Robert Vadra, facing investigation in a money laundering case, was directed on Monday not to leave the country without prior permission by a Delhi court which granted him anticipatory bail while imposing several other conditions.
Special Judge Arvind Kumar also directed him not to tamper with the evidence or influence witnesses and join the investigation as and when called by the investigating officer.
The court asked Vadra, brother-in-law of Congress president Rahul Gandhi, to furnish a personal bond of Rs 5 lakh and a surety of the like amount.
Vadra is facing allegations of money laundering in purchase of a London-based property at 12, Bryanston Square worth 1.9 million pounds.
In its order granting the relief, the court noted the submissions made by senior advocate A M Singhvi, appearing for Vadra, that the accused has joined the probe as and when called by the investigating officer.
It also noted that there was no allegation that the accused at any point of time had tampered with evidence or influenced any witness in the present case. The case of ED is mainly based on documentary evidence, it said.
The court also observed that Vadra's office premises were searched on December 7 and 8, 2019 and voluminous documents, nearly 20,000 pages, were seized.
It further noted that he had filed application for anticipatory bail on February 1 and on February 6 he was directed to join the investigation.

+++

▸ **Complete the following**
[a] Decide whether each statement below agrees with the report on Vadra's anticipatory bail. Answer yes or no and quote the words of the report that settle it.
(i) The court required Vadra to furnish a personal bond of Rs 5 lakh.
(ii) The court found that Vadra had influenced a witness in the case.
(iii) The London property in question is worth 1.9 million pounds.
[b] Using the report on Vadra's anticipatory bail, answer each question below.
(i) Which judge issued the directions to Vadra?
(ii) Which senior advocate appeared for Vadra?
(iii) On what date did Vadra file his application for anticipatory bail?

+++

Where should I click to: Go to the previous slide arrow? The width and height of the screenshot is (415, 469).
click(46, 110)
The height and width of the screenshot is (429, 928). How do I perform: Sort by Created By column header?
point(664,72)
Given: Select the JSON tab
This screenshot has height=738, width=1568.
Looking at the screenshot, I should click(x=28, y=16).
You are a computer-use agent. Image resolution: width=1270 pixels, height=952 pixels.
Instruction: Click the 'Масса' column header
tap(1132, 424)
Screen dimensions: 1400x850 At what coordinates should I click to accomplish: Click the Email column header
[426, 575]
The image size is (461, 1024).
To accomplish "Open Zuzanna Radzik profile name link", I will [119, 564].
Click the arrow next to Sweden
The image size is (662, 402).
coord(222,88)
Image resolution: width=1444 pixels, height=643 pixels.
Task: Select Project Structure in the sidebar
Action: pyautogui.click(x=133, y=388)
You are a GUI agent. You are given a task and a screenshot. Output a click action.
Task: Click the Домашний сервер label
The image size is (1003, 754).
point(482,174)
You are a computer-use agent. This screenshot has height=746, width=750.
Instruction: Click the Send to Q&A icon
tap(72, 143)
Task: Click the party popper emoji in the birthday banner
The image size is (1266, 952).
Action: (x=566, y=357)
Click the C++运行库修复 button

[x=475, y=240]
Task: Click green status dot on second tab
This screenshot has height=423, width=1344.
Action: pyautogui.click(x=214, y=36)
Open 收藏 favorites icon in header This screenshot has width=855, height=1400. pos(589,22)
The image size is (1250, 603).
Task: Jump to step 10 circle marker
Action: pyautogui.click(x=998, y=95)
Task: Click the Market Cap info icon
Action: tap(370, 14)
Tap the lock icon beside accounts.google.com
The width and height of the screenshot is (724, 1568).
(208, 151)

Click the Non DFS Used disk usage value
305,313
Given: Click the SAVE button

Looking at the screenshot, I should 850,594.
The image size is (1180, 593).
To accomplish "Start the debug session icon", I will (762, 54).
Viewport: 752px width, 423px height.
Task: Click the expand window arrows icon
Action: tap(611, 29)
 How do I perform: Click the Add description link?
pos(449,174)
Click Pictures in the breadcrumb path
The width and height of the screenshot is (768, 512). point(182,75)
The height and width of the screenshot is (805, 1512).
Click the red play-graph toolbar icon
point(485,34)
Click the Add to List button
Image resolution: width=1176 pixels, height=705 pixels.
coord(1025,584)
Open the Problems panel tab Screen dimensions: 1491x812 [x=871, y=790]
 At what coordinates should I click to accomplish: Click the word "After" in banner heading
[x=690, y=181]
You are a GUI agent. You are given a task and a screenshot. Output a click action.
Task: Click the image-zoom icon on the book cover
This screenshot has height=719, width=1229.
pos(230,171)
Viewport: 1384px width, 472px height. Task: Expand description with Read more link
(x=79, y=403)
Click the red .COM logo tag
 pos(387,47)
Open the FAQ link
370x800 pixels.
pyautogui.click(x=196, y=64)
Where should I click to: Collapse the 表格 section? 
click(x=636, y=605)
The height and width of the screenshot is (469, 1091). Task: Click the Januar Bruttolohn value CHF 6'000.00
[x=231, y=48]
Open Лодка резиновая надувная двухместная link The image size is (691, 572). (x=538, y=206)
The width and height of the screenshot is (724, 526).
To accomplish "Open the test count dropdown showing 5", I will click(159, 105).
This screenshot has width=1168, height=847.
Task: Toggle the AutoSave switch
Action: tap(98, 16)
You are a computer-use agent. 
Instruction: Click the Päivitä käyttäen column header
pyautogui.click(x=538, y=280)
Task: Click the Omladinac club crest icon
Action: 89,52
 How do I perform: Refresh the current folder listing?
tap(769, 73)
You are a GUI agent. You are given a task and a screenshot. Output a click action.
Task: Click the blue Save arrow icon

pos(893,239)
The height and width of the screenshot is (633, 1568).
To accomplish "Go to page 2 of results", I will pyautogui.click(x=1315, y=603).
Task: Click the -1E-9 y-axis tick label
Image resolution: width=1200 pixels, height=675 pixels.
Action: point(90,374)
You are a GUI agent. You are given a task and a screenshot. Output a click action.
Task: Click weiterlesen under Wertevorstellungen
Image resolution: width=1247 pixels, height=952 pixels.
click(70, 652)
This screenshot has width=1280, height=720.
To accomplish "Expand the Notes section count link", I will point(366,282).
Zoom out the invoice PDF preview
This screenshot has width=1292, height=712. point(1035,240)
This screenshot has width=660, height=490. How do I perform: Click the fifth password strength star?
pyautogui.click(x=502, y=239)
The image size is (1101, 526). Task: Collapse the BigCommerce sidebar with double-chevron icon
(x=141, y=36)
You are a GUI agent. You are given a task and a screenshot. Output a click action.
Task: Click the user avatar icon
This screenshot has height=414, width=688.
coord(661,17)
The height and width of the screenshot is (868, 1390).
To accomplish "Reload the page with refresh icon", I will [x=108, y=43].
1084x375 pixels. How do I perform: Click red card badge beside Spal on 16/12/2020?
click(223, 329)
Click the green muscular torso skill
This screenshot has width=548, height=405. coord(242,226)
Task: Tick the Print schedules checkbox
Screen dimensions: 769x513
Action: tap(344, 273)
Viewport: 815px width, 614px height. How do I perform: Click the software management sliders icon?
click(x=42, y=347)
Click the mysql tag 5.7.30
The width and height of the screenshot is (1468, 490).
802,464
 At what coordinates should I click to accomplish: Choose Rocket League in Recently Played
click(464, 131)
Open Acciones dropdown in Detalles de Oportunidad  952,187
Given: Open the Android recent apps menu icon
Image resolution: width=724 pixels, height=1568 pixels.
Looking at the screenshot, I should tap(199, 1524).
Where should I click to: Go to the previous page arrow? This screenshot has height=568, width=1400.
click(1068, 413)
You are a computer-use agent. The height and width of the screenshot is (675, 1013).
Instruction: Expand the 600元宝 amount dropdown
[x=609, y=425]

+++

▸ **Answers in order**
[a]
(i) Yes: "furnish a personal bond of Rs 5 lakh and a surety of the like amount"
(ii) No: "there was no allegation that the accused at any point of time had tampered with evidence or influenced any witness in the present case"
(iii) Yes: "worth 1.9 million pounds"

[b]
(i) Special Judge Arvind Kumar
(ii) A M Singhvi
(iii) February 1